Lo cierto es que la broma y la
ironía, incluso el eventual cinismo, no tenían lugar en una generación
demasiado comprometida como para darse el lujo de reír. Los espíritus demasiado
graves necesitan un mundo sin bromas o, al menos, un mundo donde no se pueda bromear
sobre determinadas cosas. Basta fijarse de qué no nos podemos reír para
entender dónde está el poder. A su vez, en la novela, estos espíritus entienden
que la alegría no puede ser individual sino siempre colectiva. Ludvik lo dice
así: “sí, aquellos años afirmaban ser los más alegres de todos los años y
quienquiera que se no se alegrara era inmediatamente sospechoso de estar entristecido
por la victoria de la clase obrera o (…) de estar individualistamente sumergido
en sus tristezas interiores (…) Porque mis chistes eran excesivamente poco
serios, en tanto que la alegría de aquella época no era amante de la picardía y
la ironía, era una alegría, como ya he dicho, seria, que se daba a sí misma el
orgulloso título de ‘optimismo histórico de la clase triunfante’, una alegría
ascética y solemne, sencillamente la Alegría”.
La única “Alegría” llevaba
mayúscula y era la del conjunto. Una “Alegría” seria, distinta de la alegría
con minúscula, burguesa, corrosiva e individualista.
Para concluir, entonces, quiero retomar el “Cada época tiene
sus autoridades reaccionarias”. Eso no significa comparar lo incomparable,
claro está. Vivir en los años 50 en Checoslovaquia no se parece a vivir en los
años 90, o en la actualidad, en Estados Unidos o en el mundo occidental. Sin
embargo algo en lo que sí parece haber una coincidencia es en la incomodidad
que generan las bromas en contextos donde hay un poder que busca legitimarse en
causas nobles. Es ese poder el que determina qué es lo risible y en la
prohibición establece una nueva sacralidad, un nuevo canon de moralidad que
comienza como una gran invención y luego se literaliza en base a repetición.
Sobre x no se puede bromear porque en
la disputa, en la indignación, en las acusaciones cruzadas la nueva hegemonía
se posiciona pero lo que no puede tolerar nunca es la broma.
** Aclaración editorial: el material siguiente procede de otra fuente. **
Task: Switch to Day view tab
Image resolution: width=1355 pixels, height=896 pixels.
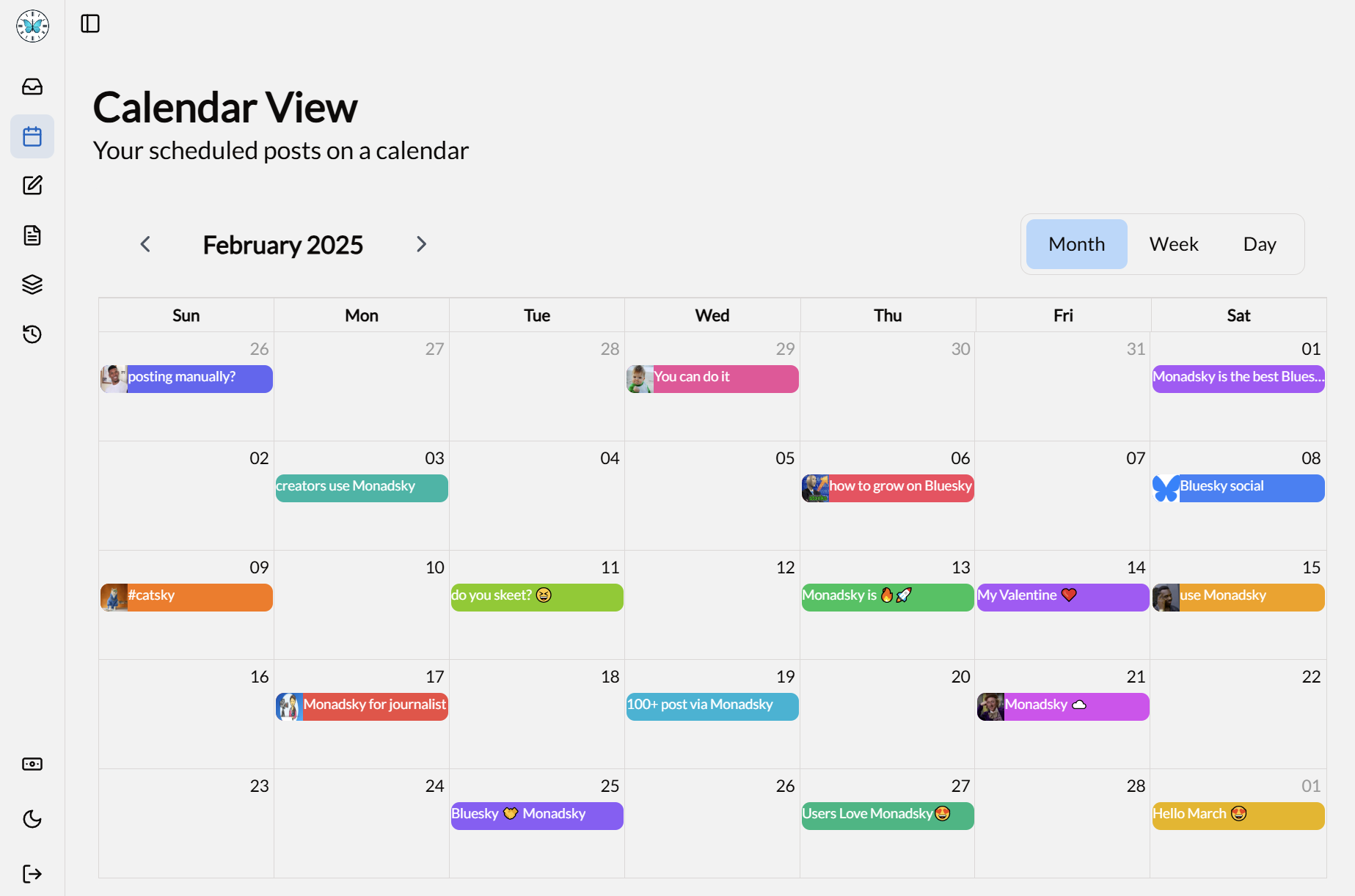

La broma es la
gran deconstructora de las construcciones impuestas. Es tal la potencia de la
broma que en determinados regímenes podía costar la vida a quien la ejecutara.
Hoy, en el marco de sistemas más o menos republicanos, más o menos democráticos
y más o menos liberales, por suerte no se llega a tanto. Apenas se condena al
bromista a la muerte civil y a una separación de hecho de la comunidad como
gesto de disciplinamiento para el resto de potenciales bromistas.
Pero para llevar algo de optimismo digamos también que hay
otra cosa en común que puede inferirse de los ejemplos de las novelas
mencionadas y es que este tipo de procesos llevan siempre hacia un mismo
destino: aquello sobre lo que no se puede bromear cada vez es más amplio y en
un contexto donde todos competimos por tratar de demostrar que somos más
víctimas que el prójimo, llegará un momento en que habrá un límite. Es como si
por su propia naturaleza la burbuja que intenta proteger los nuevos principios
sacros necesite ser más grande para mantener alejada de la crítica a esos
principios que han dado lugar la burbuja. Y cuanto más grande sea esa burbuja, cuanto
más pretenda abarcar, más injusticias y más opresión creará. Hasta que un día,
sin saber exactamente por qué, lo que estaba al límite, explota.
Gran reflexion ahora pregunto ¿como convivir de manera civilizada en estos tiempos de falsa correccion pplitica y sus autoridades reaccionarias? Y ¿ de que manera estallara la burbuja?? Digo para prepararnos y que la expñosion no nos tome por sorpresa. Saludos Dante!